New Year's Sacrifice by Lu Xun

I've much enjoyed Lu Xun's earlier work (up to 1922) in this collection of his complete works. They are slices of life - reminding me of Chekov's work more than Dickens'.

The complete works is arranged chronologically and I've now reached a later anthology, Hesitation, and the stories in this are much more interesting to me. The first, 'New Year's Sacrifice', concerns the life of a woman known only as Xianglin's wife. She comes to a house offered as a servant, already widowed aged about 25. Her husband, ten years her junior, has died. She thrives in her new house and works hard, particularly around the time of sacrifice. But one day her old mother-in-law (who apparently 'owns' her) organises her capture, and she is carried back to the village in the mountains where she comes from. Her earnings are taken from her and she is thrown into a bridal chair and married off to another man in a remote area. However, because she is used to another life in an educated man's household, she puts up a fight. She bashes her head against the altar, curses and swears. Eventually though, she can do nothing but acquiesce, and a year later she seems content with a new son.

Later, though, she reappears at the educated man's house. Her husband has died and her son has been carried off by a wolf. Because she is perceived now to be unlucky she is taken on with apprehension, and forbidden to touch any of the sacrifice paraphernalia for fear of annoying the ancestors. This causes her distress, and she is ridiculed for endlessly repeating the story of her stupidity of allowing her child to be carried off by a wolf. Eventually someone tells her that even in the afterlife she will be punished as both her husbands will want her and they will tear her in half. To prevent this she uses all her earnings to buy a 'threshold' so that she will be trodden on by the population which will prevent future punishment. Believing herself to be purified by this, she is even more distressed when again she is prevented from having anything to do with the sacrifice.

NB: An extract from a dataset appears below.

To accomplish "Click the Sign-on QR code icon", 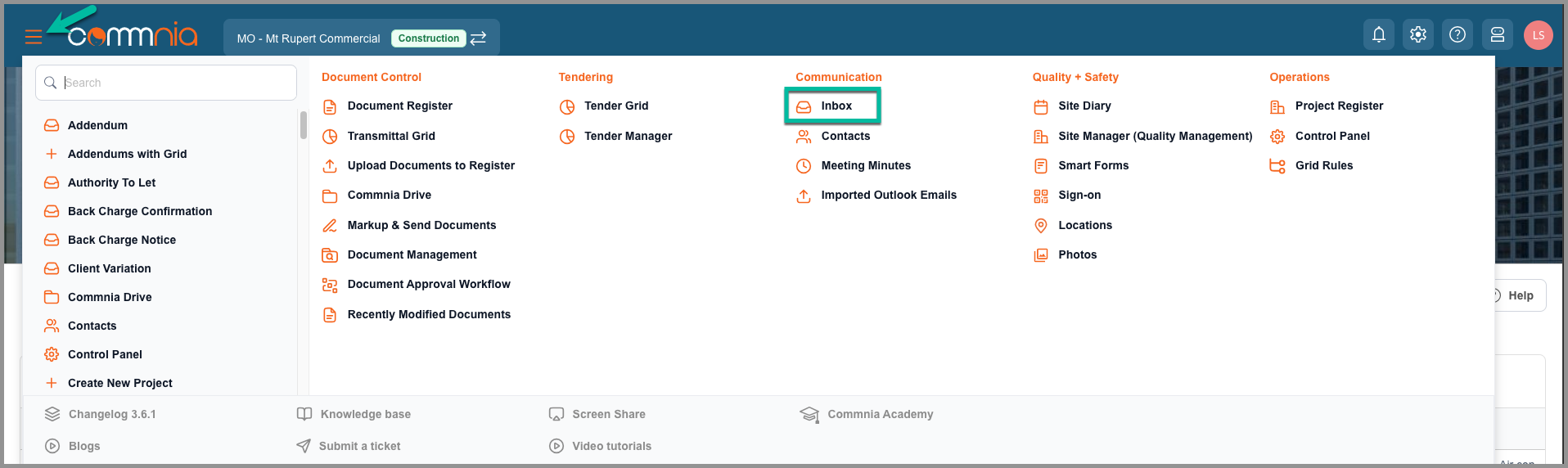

Eventually she is dismissed and becomes a beggar - which is when she is first encountered in the story. She asks the narrator, who is a frequent visitor to the educated man's house, if he knows what happens to the soul after death, and whether she is likely to encounter other people who have died. He says he doesn't know, and worries about his answer. The next day, the eve of the New Year Sacrifice, she is found dead. The story ends with the narrator returning to the city leaving the 'good burghers' to their new year celebrations.